Cyprian Enweani

Personal information
- Born: March 19, 1964 (age 62) Copenhagen, Denmark
- Home town: Saskatoon, Saskatchewan, Canada

Sport
- Sport: Track and field

Medal record
Representing Canada
Summer Universiade
| Silver medal – second place | 1985 Kobe | 4x100m relay |

= Cyprian Enweani =

Danish-Canadian sprinter

Cyprian Enweani (born March 19, 1964) is a Danish-Canadian sprinter. He is a resident of Saskatoon, Saskatchewan, Canada, and is a 1989 inductee into the Saskatoon Sports Hall of Fame for his career. His most notable athletic accomplishment was appearing as a member of the Canadian Olympic Team at the 1988 Summer Olympics in Seoul, South Korea, where he competed in the 200 metres sprint and the 4 × 100 metres relay.

==Biography==
After hearing Diane Jones-Konihowski speak after the 1976 Summer Olympics in Montreal, Cyprian Enweani began sprinting at the age of 12. By age 17, he was on the Saskatchewan Canada Games team and became the high school record holder in the 200 m and 400 m distances in 1982. In 1983, he participated at the Pan-American Games as a member of the 4 × 100 metre relay team, which came in fourth. During his tenure at the University of Saskatchewan, where he studied and graduated from the college of medicine, Enweani set school and Canada West records in the 60 m (6.84 seconds set on March 3, 1984), 200 m (21.27 seconds set on February 15, 1987), and 300 m (33.56 seconds set on February 3, 1984). In 1988, Enweani competed at the Summer Olympics. Though he was ninth overall in the 200 metres—he did not make it past the semi-finals—Enweani set a new Saskatchewan 200 metres record in each heat he ran, with his final race clocking in at 20.57 seconds, a personal best. Enweani was also a member of the 4 × 100 metres relay team at the 1988 Olympics, which came in 7th.

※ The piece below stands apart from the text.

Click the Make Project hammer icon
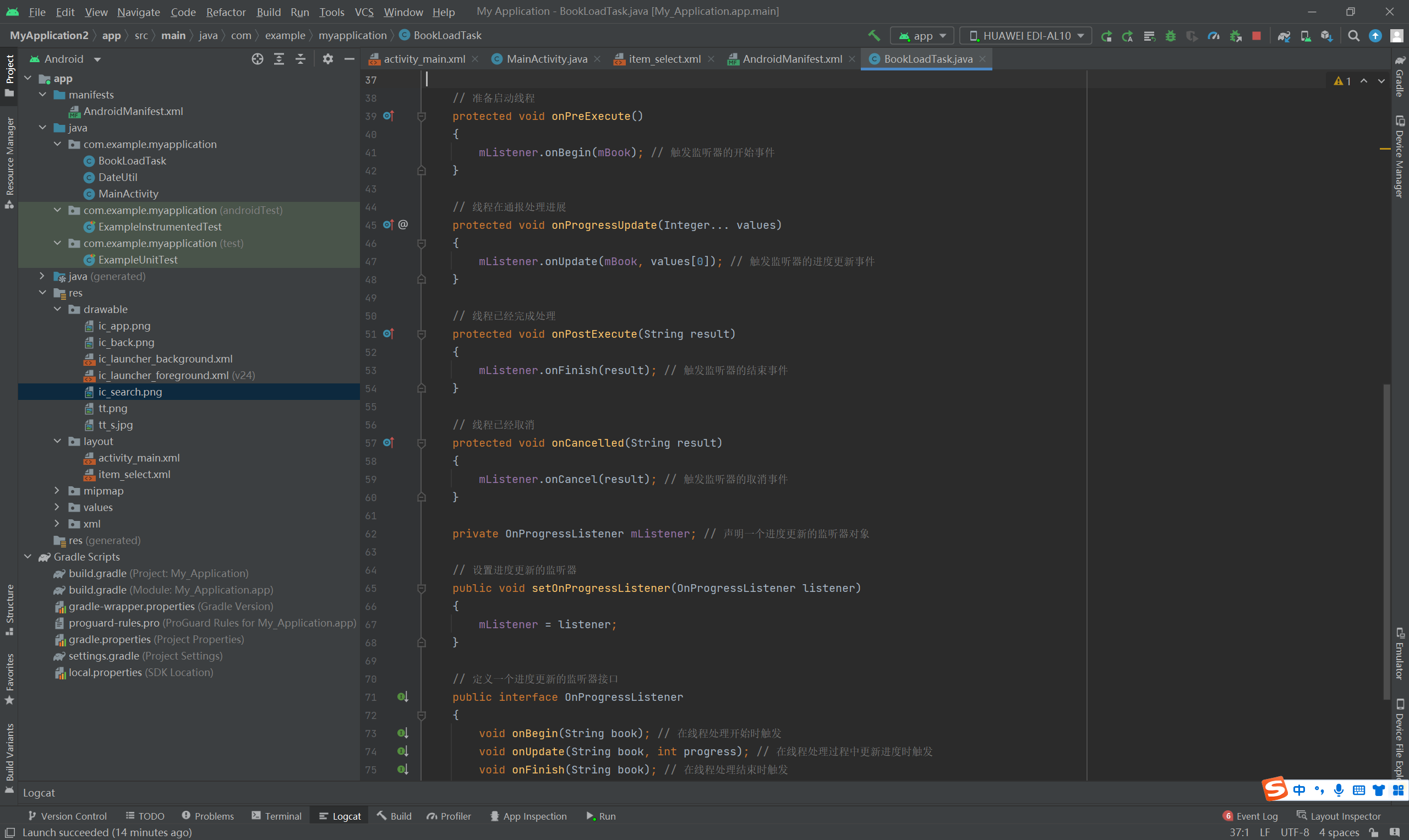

In 1989, he was named Kinsmen Athlete of the Year. That same year, he competed at the World University Games where he met Vanessa Monar, fellow athlete and U of S student. Four years later, in 1993, they would marry. Enweani coached his wife for the rest of her career as a long jumper. He graduated from the U of S in 1989 with a degree in medicine and today practices in Saskatoon as a family and sports doctor.